Indiana Gov. Eric Holcomb has proposed several initiatives to increase access to mental health care in the Hoosiers as part of a $5.5 billion next-level state budget agenda announced Jan. 4.
On his agenda, the governor calls for expanding the availability of mental health services and introducing mobile crisis teams to respond to emergencies. 29 considers and approves legislation to create a spending plan that will follow the state through 2025.
Under Holcomb’s proposal, Indiana plans to improve and expand 988 crisis and suicide lifeline services, according to an in.gov press release. State-wide 988 includes people to contact 988 centers, people to respond, and safe places to go if needed.
He suggested continuing the transition to the Certified Community Behavioral Health Clinic system as part of the nationwide move towards the CCBHC system announced in October 2022. .
Holcomb is also piloting four mobile crisis teams in 15 counties, trained to respond to people facing mental health emergencies. According to the Indiana Department of Family and Social Services, the team will consist of peers with professional crisis management skills and behavioral health professionals.
The budget agenda endorsed implementing the governor’s challenge to prevent suicide among veterans by investing $4.25 million in programs for veterans’ health. Indiana also plans to invest more than $500 million of her money received from the National Opioid Settlement into resources for Hoosiers facing addiction. He launched a new Treatment Finder program to connect people to the right treatment and plans to create more community substance use programs.

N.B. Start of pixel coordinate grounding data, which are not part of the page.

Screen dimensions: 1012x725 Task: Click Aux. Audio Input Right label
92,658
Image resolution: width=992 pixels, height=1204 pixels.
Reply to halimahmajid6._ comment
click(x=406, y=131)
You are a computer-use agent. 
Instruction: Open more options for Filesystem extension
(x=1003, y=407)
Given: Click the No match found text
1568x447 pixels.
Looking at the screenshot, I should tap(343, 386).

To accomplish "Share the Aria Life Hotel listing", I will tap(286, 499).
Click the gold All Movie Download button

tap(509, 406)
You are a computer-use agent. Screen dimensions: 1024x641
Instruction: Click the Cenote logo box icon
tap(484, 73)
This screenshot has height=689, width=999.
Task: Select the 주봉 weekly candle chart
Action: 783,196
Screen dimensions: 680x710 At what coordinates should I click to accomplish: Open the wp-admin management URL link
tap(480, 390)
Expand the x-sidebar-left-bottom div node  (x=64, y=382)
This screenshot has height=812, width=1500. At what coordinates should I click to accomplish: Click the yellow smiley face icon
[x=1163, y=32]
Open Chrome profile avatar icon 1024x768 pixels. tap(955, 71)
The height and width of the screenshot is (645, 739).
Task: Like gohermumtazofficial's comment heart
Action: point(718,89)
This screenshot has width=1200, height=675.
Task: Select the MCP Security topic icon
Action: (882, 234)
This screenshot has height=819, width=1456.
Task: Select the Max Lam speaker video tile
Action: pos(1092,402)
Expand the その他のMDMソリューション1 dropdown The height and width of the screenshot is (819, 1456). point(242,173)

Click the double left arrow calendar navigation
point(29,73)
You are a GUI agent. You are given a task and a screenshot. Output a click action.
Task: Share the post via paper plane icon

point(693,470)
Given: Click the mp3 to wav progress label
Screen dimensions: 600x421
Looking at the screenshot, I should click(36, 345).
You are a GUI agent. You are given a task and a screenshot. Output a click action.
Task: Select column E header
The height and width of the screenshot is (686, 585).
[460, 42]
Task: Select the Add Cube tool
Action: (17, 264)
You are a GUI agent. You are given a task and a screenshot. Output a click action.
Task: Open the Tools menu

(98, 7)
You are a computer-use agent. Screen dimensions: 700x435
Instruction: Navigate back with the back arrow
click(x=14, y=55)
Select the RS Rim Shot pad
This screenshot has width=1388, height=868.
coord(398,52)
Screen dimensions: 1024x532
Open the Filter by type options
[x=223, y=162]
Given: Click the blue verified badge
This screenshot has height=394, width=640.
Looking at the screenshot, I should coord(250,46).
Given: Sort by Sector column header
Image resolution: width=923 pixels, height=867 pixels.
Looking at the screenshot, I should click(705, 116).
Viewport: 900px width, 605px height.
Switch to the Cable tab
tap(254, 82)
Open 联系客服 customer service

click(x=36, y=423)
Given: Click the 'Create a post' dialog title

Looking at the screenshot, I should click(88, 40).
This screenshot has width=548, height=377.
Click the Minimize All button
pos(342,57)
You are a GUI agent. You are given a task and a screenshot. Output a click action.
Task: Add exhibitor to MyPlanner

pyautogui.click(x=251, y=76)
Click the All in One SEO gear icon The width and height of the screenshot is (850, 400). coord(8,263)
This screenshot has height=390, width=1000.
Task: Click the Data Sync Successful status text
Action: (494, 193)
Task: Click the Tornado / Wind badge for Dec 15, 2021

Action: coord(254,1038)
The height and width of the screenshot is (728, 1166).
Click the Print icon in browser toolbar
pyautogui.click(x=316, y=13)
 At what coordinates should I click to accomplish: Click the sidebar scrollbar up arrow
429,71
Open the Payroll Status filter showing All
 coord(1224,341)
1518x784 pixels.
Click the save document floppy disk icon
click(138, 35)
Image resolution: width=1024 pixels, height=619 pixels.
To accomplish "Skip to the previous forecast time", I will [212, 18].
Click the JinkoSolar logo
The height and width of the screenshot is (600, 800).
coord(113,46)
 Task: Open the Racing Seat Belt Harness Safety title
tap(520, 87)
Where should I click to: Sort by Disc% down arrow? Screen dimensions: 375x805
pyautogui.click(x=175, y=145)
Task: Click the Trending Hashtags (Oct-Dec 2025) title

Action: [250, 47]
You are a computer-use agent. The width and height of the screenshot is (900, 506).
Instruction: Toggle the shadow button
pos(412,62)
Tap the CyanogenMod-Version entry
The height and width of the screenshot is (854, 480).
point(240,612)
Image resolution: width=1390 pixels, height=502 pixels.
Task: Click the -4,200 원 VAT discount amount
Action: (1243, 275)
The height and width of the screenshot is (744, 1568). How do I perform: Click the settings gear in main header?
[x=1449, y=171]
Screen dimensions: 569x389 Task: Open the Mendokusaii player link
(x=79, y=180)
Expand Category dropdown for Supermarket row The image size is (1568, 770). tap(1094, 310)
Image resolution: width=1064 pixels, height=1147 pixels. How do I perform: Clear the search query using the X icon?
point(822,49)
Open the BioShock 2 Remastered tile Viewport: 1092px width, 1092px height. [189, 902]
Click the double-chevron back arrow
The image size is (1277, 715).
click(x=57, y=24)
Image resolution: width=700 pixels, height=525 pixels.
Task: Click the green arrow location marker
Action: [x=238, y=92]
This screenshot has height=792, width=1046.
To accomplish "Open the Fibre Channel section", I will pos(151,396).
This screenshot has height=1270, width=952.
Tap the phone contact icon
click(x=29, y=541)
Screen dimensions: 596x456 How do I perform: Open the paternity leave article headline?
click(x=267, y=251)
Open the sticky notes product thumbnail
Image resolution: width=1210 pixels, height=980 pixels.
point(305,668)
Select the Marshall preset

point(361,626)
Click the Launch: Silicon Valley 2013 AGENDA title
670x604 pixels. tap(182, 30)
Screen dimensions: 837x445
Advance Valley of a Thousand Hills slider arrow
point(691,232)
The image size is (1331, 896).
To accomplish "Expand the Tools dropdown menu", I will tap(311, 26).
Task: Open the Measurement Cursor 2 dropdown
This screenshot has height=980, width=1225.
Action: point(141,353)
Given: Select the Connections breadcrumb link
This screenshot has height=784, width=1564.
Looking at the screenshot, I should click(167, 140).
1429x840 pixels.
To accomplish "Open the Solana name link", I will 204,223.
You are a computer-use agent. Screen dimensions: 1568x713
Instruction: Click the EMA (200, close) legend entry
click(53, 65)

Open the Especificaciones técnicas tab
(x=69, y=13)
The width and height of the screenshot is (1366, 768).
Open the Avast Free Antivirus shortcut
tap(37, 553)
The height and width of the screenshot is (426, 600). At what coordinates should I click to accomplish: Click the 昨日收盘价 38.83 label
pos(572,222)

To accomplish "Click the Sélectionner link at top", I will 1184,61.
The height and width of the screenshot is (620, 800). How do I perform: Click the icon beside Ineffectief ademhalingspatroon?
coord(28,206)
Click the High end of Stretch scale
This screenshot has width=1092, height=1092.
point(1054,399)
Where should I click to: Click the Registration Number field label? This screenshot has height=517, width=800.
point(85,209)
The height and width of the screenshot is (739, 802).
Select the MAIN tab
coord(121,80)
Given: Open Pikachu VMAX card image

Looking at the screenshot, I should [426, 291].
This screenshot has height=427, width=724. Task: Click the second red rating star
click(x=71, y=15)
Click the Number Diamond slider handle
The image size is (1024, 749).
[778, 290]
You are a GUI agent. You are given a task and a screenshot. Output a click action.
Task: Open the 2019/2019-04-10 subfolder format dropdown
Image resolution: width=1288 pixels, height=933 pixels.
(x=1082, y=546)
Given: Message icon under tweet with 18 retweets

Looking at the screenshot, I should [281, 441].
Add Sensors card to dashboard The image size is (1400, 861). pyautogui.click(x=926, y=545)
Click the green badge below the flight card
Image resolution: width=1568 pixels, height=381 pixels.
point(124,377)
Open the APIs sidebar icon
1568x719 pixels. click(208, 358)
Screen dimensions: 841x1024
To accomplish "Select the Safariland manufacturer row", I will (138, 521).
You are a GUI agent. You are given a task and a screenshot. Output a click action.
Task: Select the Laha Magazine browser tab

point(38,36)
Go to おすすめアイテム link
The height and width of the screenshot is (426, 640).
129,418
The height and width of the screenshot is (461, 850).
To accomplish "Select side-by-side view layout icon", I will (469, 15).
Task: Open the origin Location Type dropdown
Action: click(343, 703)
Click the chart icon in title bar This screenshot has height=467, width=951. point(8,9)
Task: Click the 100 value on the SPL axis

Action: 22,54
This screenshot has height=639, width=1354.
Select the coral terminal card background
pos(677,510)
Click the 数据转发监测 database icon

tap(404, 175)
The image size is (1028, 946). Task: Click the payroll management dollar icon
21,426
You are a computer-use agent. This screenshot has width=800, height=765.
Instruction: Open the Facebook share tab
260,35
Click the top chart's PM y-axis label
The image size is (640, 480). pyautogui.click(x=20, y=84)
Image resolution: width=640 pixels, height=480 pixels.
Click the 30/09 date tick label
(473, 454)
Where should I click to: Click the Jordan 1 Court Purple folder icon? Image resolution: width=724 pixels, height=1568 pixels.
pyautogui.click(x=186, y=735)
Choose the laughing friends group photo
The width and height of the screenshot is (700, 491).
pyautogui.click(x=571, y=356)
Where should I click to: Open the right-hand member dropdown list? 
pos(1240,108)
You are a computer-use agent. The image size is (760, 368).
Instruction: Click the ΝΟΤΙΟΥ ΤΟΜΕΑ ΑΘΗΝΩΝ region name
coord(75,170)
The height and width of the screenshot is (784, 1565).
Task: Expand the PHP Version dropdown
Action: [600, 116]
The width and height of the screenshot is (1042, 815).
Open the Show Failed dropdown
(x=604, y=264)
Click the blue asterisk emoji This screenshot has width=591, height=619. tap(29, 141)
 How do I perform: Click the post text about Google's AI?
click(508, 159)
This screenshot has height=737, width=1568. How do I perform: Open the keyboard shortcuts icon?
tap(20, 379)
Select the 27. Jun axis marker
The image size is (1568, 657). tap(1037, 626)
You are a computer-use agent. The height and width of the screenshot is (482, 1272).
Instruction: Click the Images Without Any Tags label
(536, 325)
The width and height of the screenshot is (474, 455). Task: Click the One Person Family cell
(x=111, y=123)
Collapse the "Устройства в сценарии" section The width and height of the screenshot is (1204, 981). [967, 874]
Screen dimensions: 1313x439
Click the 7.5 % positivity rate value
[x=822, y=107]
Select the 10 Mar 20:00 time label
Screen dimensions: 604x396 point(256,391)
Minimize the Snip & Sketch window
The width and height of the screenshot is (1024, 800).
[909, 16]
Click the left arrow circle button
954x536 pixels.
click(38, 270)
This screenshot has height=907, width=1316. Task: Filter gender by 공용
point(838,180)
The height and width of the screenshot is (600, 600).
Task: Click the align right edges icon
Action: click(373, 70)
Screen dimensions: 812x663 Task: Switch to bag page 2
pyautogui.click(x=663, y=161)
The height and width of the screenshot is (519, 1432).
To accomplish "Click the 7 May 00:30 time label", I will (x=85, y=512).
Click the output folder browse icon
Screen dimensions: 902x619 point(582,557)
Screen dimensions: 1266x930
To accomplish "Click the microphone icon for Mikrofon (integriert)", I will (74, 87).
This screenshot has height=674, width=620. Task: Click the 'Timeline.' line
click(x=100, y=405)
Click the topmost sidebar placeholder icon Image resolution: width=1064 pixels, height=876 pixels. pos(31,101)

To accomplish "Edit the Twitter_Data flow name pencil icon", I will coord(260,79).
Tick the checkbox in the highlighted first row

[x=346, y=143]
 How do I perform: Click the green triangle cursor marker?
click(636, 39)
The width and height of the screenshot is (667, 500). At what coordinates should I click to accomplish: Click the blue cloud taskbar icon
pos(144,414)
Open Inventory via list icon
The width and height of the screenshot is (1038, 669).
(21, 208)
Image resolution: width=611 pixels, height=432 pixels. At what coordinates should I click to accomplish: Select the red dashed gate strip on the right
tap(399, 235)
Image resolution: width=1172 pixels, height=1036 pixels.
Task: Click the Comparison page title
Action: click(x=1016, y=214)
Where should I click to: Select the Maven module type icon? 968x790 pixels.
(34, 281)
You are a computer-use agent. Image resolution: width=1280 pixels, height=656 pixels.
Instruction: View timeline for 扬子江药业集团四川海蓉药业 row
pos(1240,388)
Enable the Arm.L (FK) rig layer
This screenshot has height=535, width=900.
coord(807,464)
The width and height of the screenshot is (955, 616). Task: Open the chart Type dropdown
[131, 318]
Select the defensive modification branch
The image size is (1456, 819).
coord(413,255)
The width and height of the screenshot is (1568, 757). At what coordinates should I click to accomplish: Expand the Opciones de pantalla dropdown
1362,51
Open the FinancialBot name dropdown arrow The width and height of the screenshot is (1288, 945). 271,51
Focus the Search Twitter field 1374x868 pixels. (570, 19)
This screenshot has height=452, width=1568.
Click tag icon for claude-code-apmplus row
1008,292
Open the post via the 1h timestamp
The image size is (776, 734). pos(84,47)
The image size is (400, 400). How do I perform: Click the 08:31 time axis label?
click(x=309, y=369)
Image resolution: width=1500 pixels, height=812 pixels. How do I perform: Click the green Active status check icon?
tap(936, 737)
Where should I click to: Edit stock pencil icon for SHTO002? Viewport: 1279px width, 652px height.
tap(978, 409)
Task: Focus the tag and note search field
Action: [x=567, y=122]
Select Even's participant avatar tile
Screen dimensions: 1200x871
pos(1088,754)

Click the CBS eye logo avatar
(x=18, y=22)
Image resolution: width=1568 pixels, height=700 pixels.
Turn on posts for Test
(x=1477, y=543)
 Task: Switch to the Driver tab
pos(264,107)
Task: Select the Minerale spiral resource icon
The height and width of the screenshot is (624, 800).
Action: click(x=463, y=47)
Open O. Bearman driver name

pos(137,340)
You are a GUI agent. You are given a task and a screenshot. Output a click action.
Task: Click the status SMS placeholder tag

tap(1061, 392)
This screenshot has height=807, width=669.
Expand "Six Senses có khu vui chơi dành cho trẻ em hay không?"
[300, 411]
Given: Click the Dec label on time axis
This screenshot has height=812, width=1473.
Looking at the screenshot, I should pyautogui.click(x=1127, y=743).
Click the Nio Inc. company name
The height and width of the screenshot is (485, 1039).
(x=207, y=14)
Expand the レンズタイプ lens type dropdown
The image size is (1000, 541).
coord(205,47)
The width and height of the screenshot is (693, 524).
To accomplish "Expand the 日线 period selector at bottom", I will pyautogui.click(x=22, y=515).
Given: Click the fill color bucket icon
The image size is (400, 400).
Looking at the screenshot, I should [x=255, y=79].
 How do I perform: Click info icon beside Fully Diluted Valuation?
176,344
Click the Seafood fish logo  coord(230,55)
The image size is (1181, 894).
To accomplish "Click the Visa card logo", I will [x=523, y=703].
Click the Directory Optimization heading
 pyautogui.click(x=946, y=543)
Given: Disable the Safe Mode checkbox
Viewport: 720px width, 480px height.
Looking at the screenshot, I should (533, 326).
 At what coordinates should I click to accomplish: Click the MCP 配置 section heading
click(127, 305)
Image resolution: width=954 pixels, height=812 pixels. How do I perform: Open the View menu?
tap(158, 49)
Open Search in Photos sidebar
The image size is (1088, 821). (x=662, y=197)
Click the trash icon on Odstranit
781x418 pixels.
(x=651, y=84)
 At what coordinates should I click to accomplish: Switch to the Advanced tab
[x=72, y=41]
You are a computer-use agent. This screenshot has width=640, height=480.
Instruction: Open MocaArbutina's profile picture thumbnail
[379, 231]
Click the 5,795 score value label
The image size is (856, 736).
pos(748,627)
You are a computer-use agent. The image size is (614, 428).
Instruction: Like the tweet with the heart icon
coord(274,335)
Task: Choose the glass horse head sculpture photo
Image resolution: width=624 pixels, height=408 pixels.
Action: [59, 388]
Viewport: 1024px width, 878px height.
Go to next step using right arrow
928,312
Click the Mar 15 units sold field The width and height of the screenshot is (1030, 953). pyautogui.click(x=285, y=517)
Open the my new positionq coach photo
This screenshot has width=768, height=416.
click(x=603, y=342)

Kara Baertsch, president of Mental Health America Monroe County, said one of the most prominent issues surrounding mental health care is access to care. Some providers only offer commercial insurance plans, leaving less choice for low-income earners. Long waiting lists and a shortage of providers are also barriers to care.
Assigning a caseworker to each person seeking care could help pool resources and address financial, educational and housing insecurity while waiting to see a health care provider, says Baertsch. said Mr.
“These are all major stressors for mental health issues, so I think it would be amazing if we could address them from a community perspective,” she said.
It’s important to realize that crisis intervention teams typically don’t get involved until an actual crisis occurs. Crisis intervention teams should be able to help people before they reach crisis situations, she said.
“They certainly have their place and their space, which is very important, but we need to look further upstream in terms of getting the help people need before we get to that point. I think there is,” she said.
Related: [Indiana Gov. Eric Holcomb delivers annual State of the State address Tuesday]
Brendan Bow is a Program Analyst at the O’Neill School of Public and Environmental Affairs. Bowe studies unhoused individuals and health inequities.
Discussions about mental health and uninhabited individuals often come together, he said. In January 2022, 3,860 people were vacated on a given night in Indiana, according to the U.S. Department of Housing’s point-in-time tally. Of those reported, 802 had documented severe mental illness and 567 had chronic substance abuse.
Senate Bill 34, introduced during this legislative session, would expunge addiction-related convictions from a person’s record if that person completes a high-intensity home treatment program. Convictions related to substance abuse can make it more difficult to find affordable housing, Bow said. , helps people who are experiencing not being housed find housing.
Suzanne Koesel is the regional CEO of Centerstone Indiana, an addiction treatment provider. Koesel said Indiana has long needed more crisis relief centers and mobile crisis services. She said these programs can help people at risk who might otherwise have been taken to the emergency room or prison.
“When I think about someone in a mental health crisis, I think it’s scary to see the police show up,” she said. Having a team that includes clinical staff who are capable of doing so may mitigate the threat.”
Koesel said he was happy to see the governor investing in addiction services, and said investments are needed in a variety of places, from hands-on treatment to housing and employment assistance.
“I think there’s a growing awareness in Indiana, and frankly nationally, of the need for mental health and substance use treatment and recovery resources,” Cosell said. is exciting to see come to the governor’s initiative.”